PROBLEM TO WORK ON
Extract the items starting at the line containing "Task: Click the Напишите" and ending at the line containing "click(559, 180)", and reproduce each of those lines without any change.

+--

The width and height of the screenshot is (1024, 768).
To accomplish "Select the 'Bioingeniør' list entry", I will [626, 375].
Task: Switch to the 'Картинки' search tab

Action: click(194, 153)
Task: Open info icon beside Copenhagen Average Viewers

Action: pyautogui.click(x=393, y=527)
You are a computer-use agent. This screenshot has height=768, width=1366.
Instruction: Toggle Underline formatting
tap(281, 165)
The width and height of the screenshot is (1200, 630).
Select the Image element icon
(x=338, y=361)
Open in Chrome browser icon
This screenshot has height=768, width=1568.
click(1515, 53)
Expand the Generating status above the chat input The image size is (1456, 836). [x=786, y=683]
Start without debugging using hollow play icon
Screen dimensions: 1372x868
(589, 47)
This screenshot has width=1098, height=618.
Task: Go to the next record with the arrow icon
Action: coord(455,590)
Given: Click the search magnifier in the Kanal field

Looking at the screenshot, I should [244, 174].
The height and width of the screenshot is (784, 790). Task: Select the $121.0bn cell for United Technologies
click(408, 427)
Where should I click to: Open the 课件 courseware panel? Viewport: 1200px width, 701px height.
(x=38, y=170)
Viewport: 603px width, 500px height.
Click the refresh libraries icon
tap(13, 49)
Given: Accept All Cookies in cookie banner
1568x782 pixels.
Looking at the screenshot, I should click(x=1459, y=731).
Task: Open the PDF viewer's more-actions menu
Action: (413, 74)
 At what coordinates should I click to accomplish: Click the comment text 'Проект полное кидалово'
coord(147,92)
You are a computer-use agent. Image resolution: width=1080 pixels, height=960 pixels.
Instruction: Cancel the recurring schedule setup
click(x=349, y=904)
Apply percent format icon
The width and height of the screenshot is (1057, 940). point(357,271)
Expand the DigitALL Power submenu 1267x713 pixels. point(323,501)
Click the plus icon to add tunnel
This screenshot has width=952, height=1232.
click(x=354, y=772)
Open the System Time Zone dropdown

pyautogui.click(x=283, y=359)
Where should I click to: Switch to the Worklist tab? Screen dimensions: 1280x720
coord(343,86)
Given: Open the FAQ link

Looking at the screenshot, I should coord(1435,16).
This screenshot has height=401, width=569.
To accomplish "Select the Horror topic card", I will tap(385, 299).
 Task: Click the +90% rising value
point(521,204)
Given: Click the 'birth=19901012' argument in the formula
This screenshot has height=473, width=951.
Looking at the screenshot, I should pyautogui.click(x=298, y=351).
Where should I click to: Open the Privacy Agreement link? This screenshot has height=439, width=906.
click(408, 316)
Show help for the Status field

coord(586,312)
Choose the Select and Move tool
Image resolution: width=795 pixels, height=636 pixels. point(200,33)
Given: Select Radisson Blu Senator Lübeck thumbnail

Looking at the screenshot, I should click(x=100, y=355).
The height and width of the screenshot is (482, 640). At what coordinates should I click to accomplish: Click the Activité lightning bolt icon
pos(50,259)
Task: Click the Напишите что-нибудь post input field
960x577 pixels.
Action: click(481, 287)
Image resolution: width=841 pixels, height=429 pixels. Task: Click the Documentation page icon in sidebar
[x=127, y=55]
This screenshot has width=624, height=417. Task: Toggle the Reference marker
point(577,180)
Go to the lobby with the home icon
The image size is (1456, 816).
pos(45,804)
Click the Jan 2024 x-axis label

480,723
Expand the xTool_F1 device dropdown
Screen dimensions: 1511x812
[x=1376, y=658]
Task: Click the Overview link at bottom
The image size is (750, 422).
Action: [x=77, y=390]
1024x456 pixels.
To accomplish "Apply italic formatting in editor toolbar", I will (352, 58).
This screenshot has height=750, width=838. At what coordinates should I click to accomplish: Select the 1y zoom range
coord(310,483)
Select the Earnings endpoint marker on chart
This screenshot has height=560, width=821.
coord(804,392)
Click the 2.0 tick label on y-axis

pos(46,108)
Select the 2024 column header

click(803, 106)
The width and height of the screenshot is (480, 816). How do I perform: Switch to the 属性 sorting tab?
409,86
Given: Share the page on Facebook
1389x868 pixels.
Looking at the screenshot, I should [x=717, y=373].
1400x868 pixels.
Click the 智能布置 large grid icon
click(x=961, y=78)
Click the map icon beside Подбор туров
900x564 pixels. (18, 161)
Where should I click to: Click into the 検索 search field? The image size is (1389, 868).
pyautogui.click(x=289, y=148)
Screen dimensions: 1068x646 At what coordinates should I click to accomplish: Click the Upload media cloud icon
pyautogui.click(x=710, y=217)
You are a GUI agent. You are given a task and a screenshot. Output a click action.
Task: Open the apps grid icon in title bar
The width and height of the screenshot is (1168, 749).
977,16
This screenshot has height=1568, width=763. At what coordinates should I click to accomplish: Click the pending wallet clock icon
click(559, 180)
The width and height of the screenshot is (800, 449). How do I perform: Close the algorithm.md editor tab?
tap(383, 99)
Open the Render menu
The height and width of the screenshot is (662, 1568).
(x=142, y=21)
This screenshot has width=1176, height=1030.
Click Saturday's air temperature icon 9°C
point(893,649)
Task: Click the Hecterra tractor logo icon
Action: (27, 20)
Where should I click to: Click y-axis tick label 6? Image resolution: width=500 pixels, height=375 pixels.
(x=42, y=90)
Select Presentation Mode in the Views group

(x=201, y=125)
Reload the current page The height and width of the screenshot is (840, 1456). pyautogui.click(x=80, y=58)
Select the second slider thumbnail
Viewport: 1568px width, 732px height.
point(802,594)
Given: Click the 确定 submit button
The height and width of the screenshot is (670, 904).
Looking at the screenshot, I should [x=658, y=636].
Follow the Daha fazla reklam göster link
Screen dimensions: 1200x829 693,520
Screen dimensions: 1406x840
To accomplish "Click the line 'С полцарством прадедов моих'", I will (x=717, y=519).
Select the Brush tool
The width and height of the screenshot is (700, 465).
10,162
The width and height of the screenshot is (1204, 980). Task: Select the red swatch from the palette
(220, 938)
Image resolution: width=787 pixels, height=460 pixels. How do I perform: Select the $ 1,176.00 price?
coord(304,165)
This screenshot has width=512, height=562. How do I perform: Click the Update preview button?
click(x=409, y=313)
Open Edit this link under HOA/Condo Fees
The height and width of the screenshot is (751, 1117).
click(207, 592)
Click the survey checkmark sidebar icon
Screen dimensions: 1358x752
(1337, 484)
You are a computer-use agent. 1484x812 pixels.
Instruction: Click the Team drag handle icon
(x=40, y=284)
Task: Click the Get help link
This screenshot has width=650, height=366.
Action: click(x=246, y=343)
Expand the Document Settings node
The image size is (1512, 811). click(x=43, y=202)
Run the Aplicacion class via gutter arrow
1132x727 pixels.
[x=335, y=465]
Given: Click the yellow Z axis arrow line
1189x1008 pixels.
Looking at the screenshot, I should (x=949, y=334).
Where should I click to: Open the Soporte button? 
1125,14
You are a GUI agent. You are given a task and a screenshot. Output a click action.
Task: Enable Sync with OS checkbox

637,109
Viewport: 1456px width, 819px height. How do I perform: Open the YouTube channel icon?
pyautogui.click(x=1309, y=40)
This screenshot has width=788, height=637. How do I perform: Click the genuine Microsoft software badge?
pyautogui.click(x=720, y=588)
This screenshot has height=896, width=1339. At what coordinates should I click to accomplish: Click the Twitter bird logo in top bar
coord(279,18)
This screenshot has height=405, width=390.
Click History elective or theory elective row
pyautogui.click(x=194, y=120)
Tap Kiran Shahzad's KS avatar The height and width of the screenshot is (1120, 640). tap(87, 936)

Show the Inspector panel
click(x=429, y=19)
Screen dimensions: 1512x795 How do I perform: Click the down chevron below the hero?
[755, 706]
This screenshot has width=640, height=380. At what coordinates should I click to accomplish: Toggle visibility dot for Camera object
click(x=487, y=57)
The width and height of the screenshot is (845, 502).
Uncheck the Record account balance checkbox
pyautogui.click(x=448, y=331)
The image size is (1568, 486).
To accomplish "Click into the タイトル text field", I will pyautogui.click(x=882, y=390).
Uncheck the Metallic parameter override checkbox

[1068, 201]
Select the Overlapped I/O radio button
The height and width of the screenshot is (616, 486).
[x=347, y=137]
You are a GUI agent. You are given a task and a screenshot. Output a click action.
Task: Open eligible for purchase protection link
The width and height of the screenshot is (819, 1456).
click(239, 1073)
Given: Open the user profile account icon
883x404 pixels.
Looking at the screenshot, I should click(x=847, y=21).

+--

ANSWER TO THIS PROBLEM
Task: Click the Напишите что-нибудь post input field
960x577 pixels.
Action: click(481, 287)
Image resolution: width=841 pixels, height=429 pixels. Task: Click the Documentation page icon in sidebar
[x=127, y=55]
This screenshot has width=624, height=417. Task: Toggle the Reference marker
point(577,180)
Go to the lobby with the home icon
The image size is (1456, 816).
pos(45,804)
Click the Jan 2024 x-axis label

480,723
Expand the xTool_F1 device dropdown
Screen dimensions: 1511x812
[x=1376, y=658]
Task: Click the Overview link at bottom
The image size is (750, 422).
Action: [x=77, y=390]
1024x456 pixels.
To accomplish "Apply italic formatting in editor toolbar", I will (352, 58).
This screenshot has height=750, width=838. At what coordinates should I click to accomplish: Select the 1y zoom range
coord(310,483)
Select the Earnings endpoint marker on chart
This screenshot has height=560, width=821.
coord(804,392)
Click the 2.0 tick label on y-axis

pos(46,108)
Select the 2024 column header

click(803, 106)
The width and height of the screenshot is (480, 816). How do I perform: Switch to the 属性 sorting tab?
409,86
Given: Share the page on Facebook
1389x868 pixels.
Looking at the screenshot, I should [x=717, y=373].
1400x868 pixels.
Click the 智能布置 large grid icon
click(x=961, y=78)
Click the map icon beside Подбор туров
900x564 pixels. (18, 161)
Where should I click to: Click into the 検索 search field? The image size is (1389, 868).
pyautogui.click(x=289, y=148)
Screen dimensions: 1068x646 At what coordinates should I click to accomplish: Click the Upload media cloud icon
pyautogui.click(x=710, y=217)
You are a GUI agent. You are given a task and a screenshot. Output a click action.
Task: Open the apps grid icon in title bar
The width and height of the screenshot is (1168, 749).
977,16
This screenshot has height=1568, width=763. At what coordinates should I click to accomplish: Click the pending wallet clock icon
click(559, 180)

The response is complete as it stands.